[Pixel coordinate grounding data]
===
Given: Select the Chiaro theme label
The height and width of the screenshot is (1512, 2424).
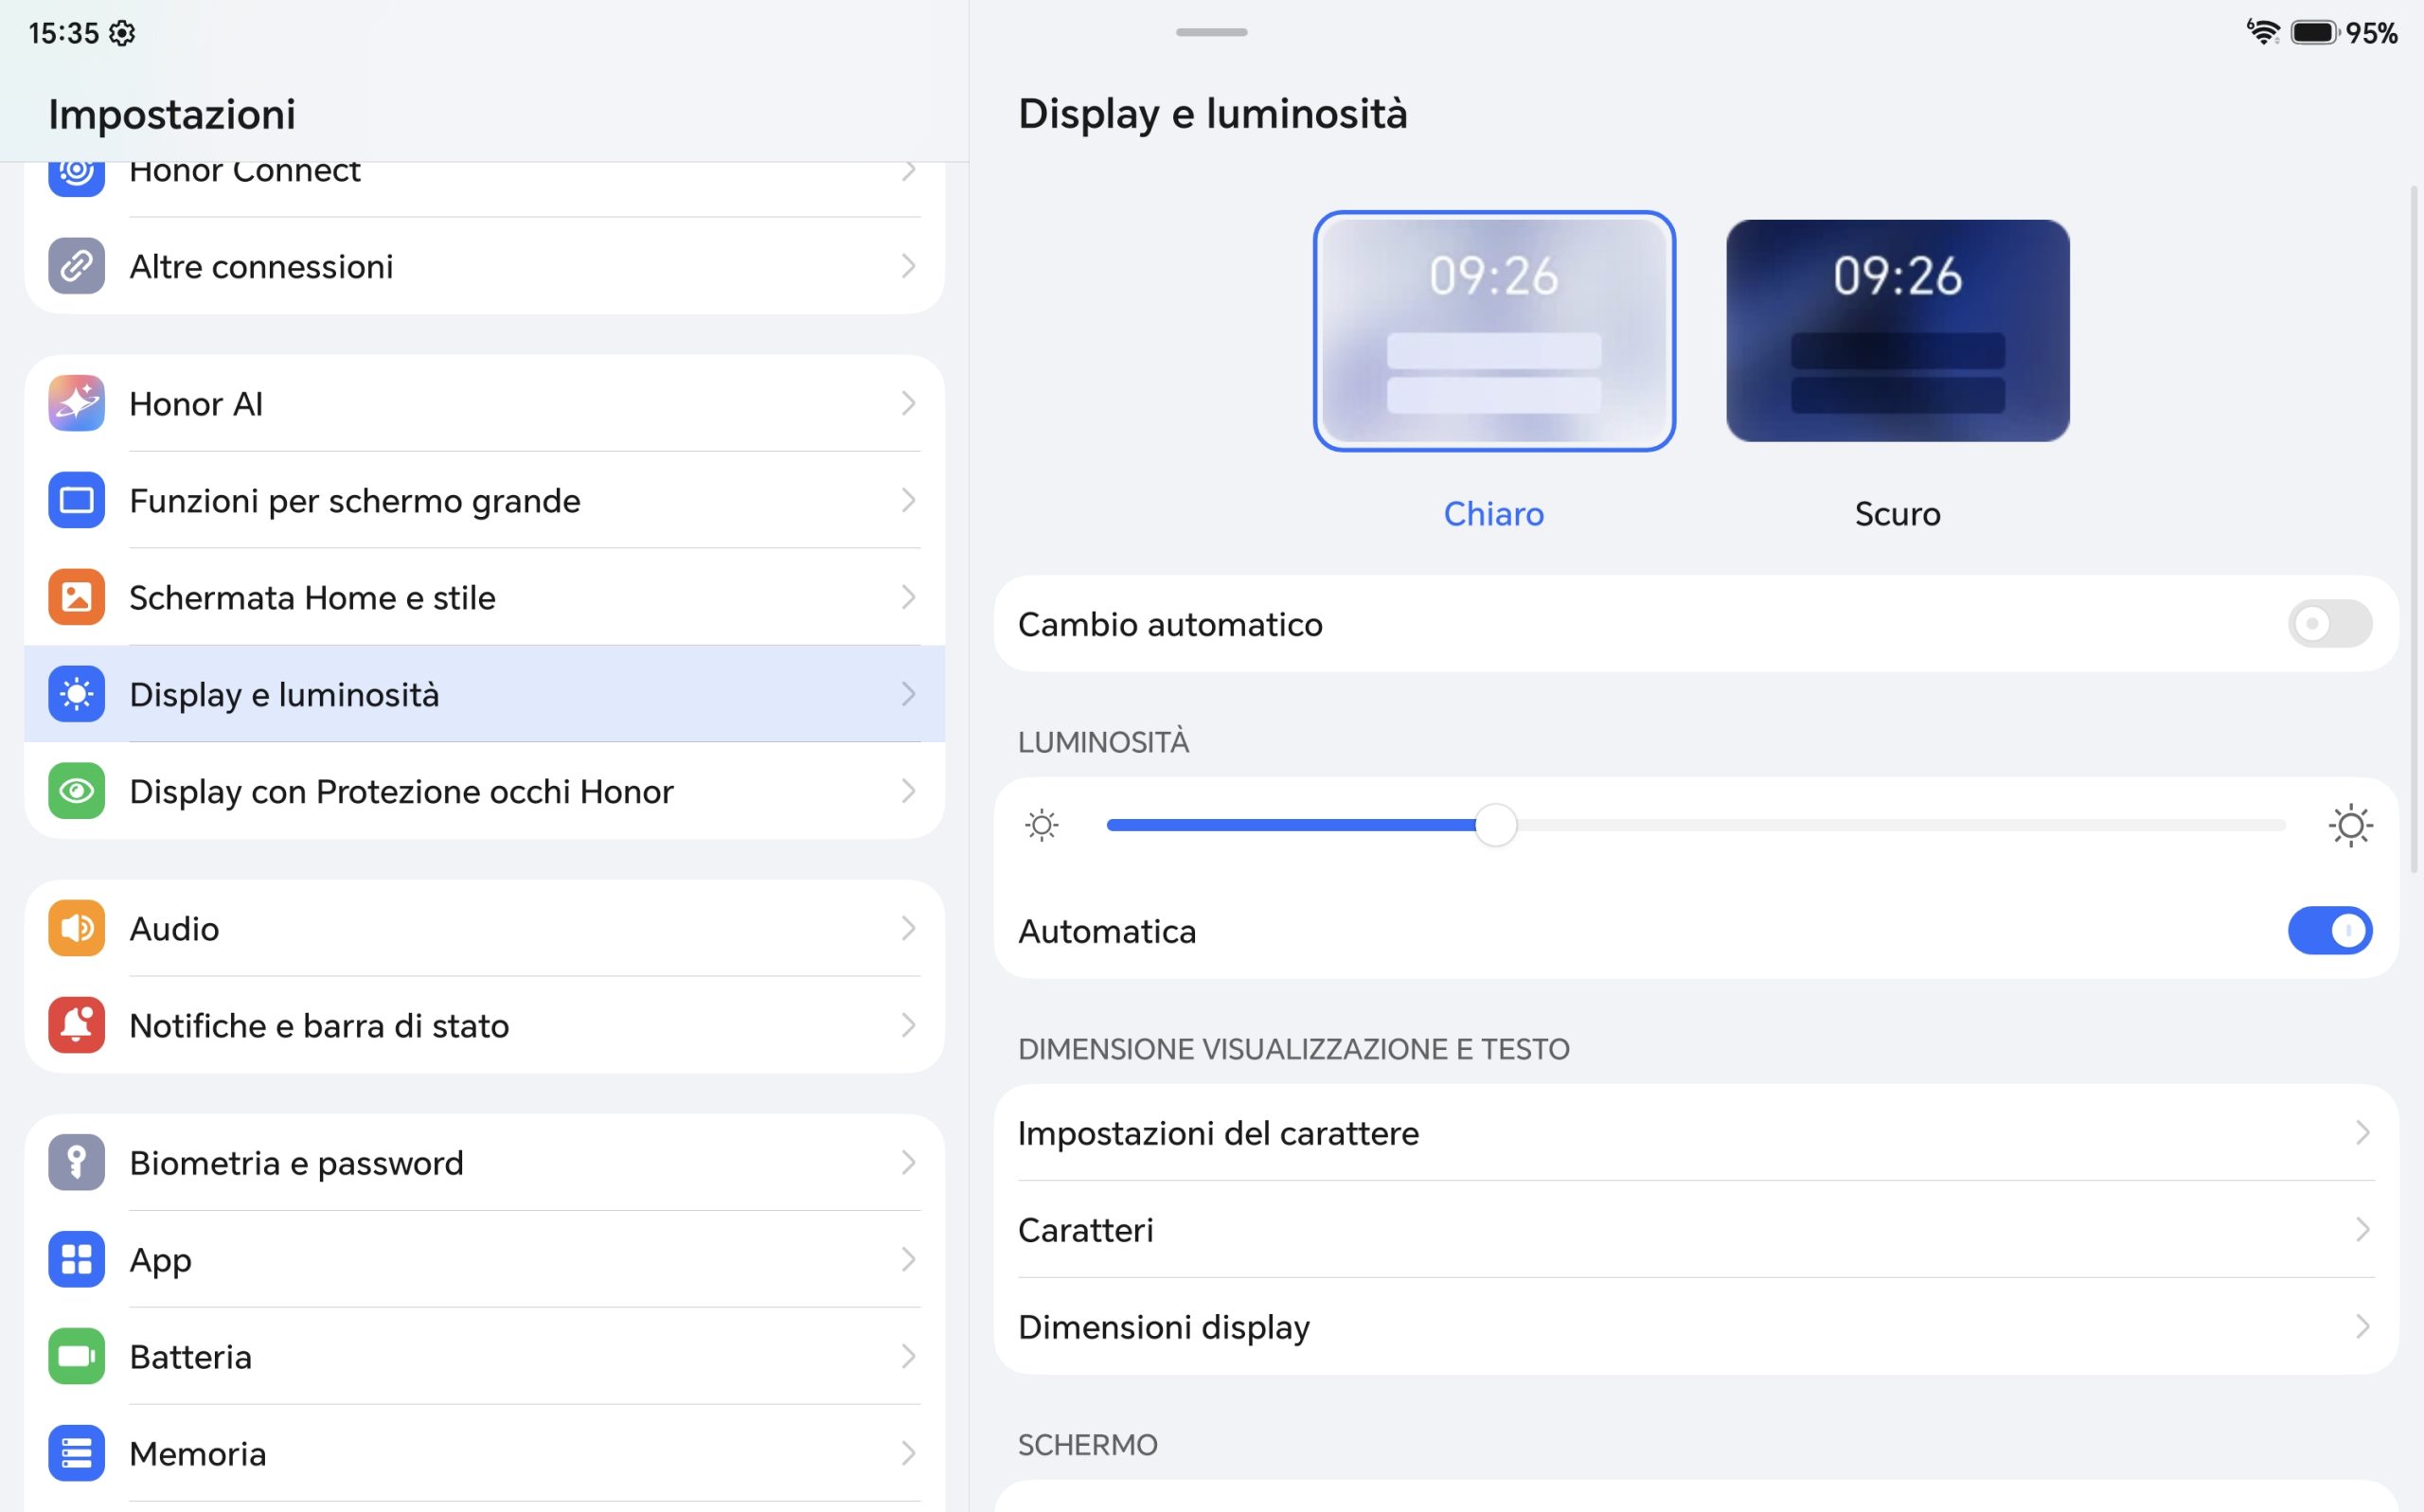Looking at the screenshot, I should [x=1493, y=514].
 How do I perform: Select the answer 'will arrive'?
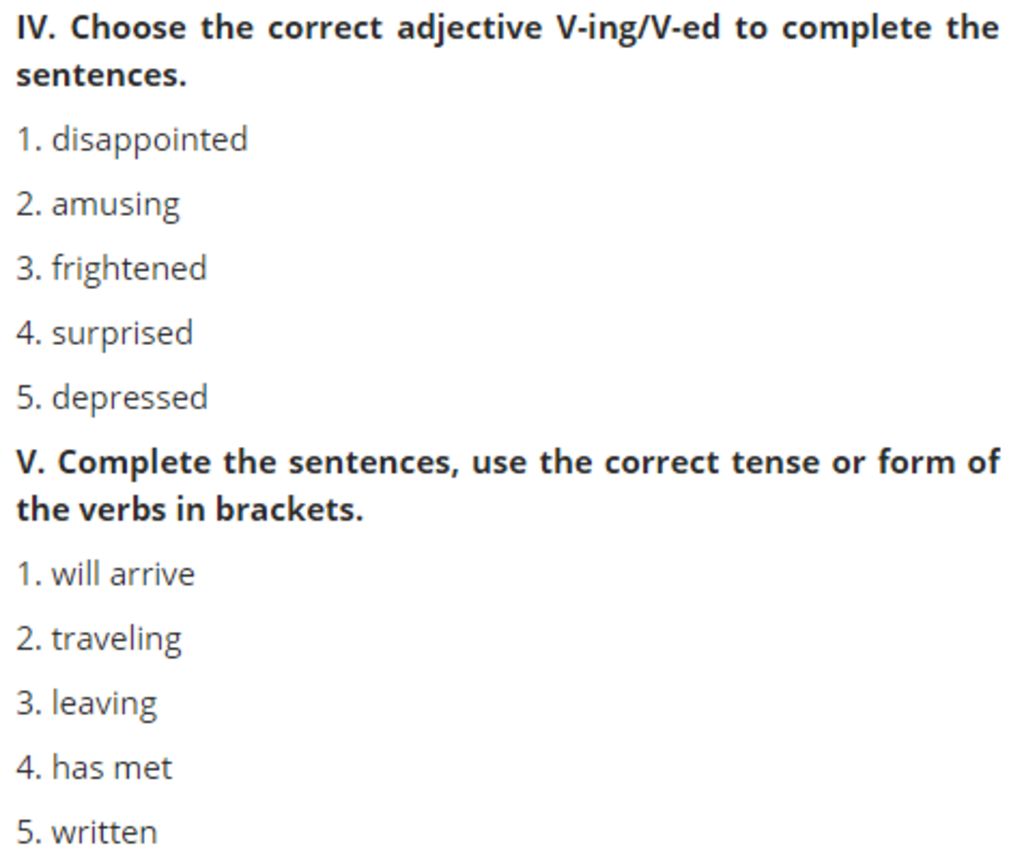pos(123,574)
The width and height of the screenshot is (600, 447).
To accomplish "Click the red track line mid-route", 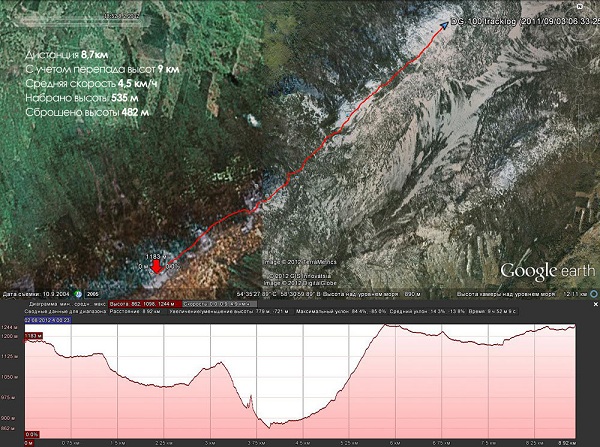I will click(300, 170).
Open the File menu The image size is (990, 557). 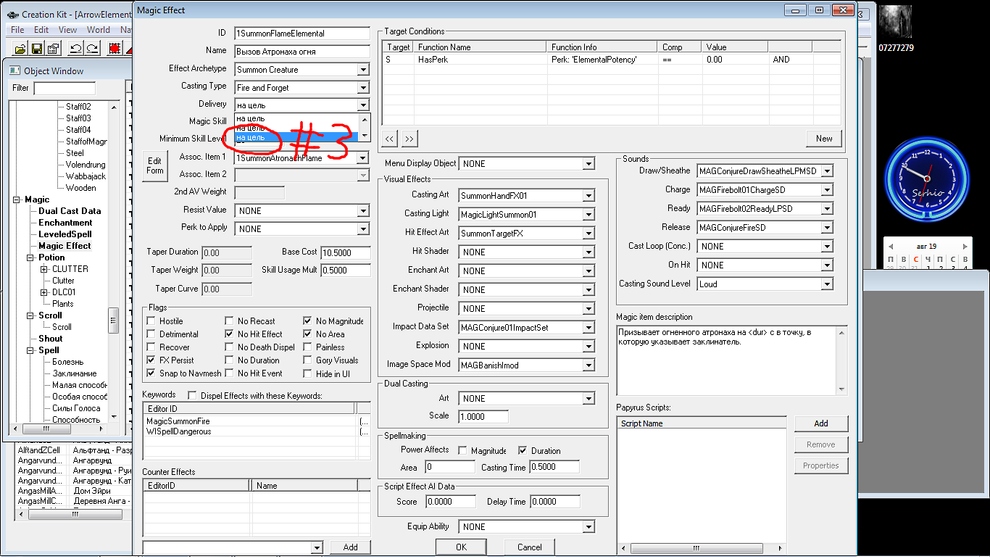pyautogui.click(x=17, y=30)

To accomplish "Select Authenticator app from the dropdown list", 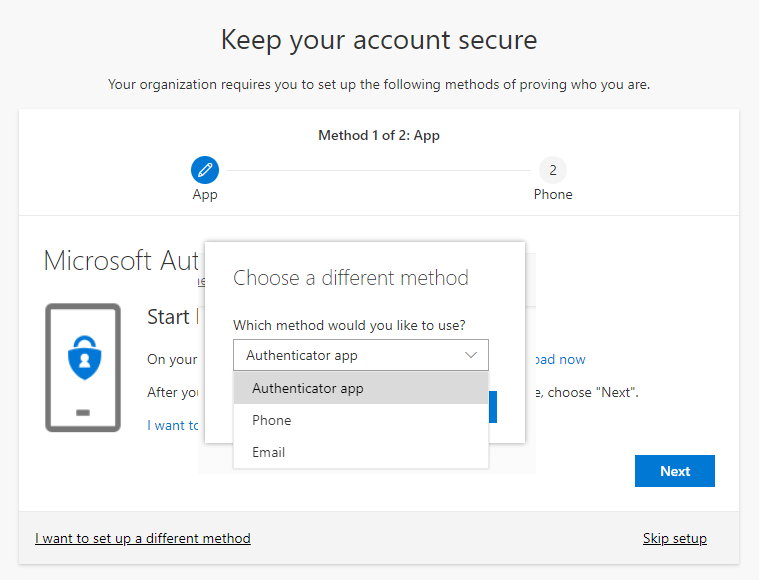I will coord(308,388).
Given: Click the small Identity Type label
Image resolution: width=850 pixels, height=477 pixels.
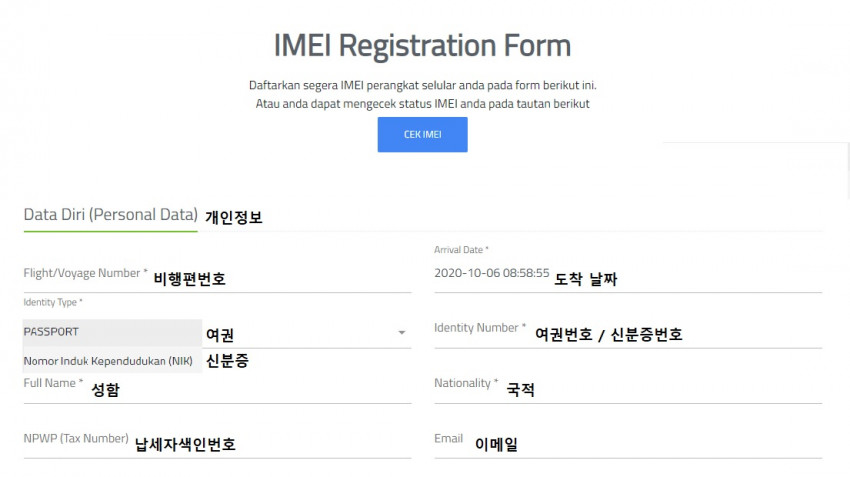Looking at the screenshot, I should pos(53,302).
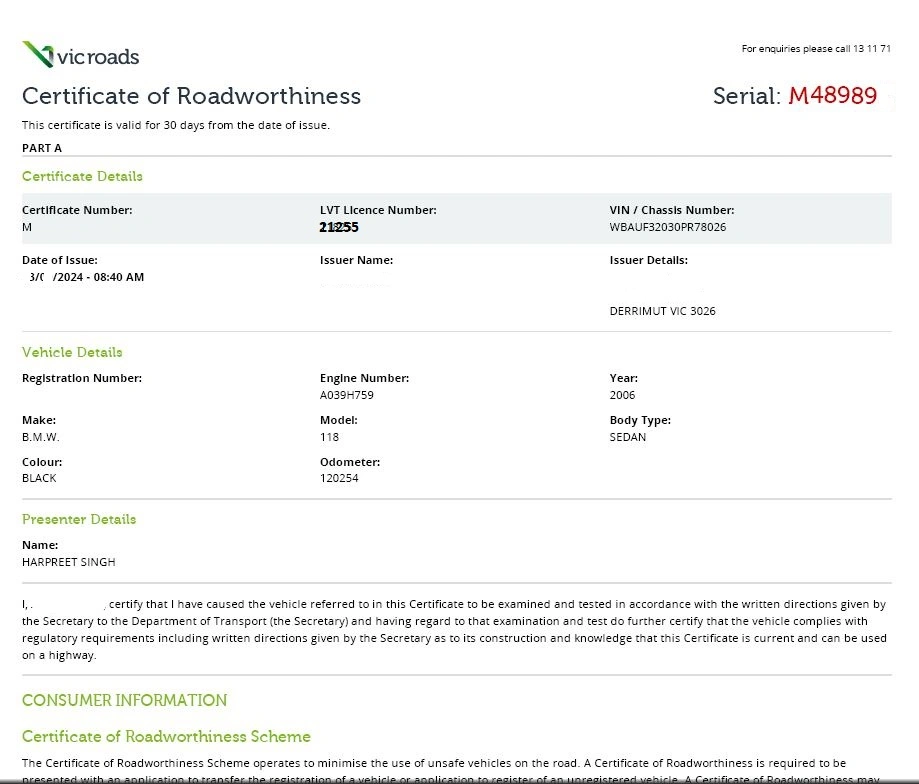919x784 pixels.
Task: Select the VIN / Chassis Number value
Action: [x=667, y=227]
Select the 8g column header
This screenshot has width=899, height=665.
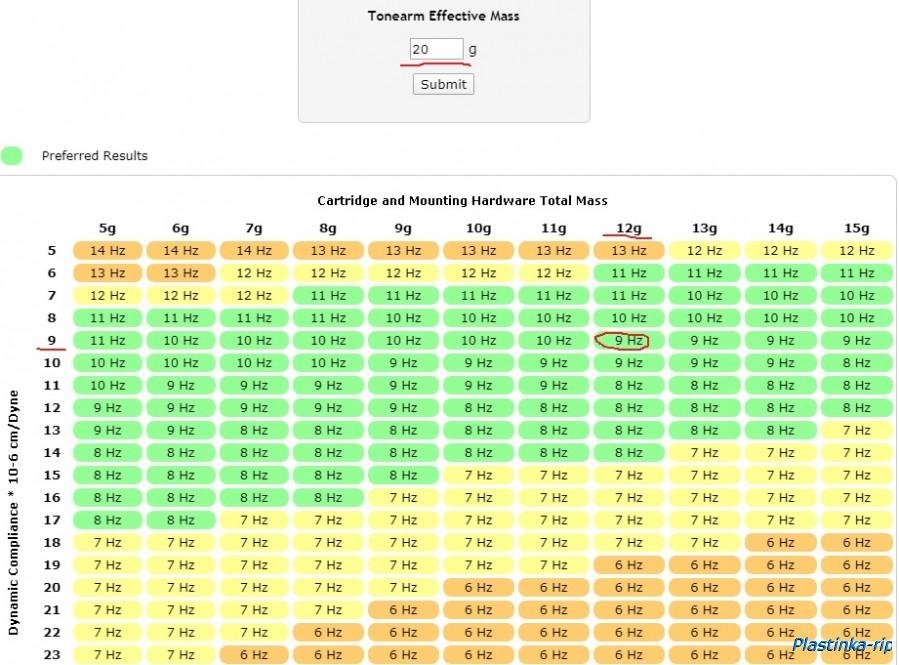[x=328, y=228]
===
[WHAT YOU HAVE TO DO] From the records above, return each line where "Given" occurs.

[RESPONSE BELOW]
Given: Select the Chiaro theme label
Given: Click the small Identity Type label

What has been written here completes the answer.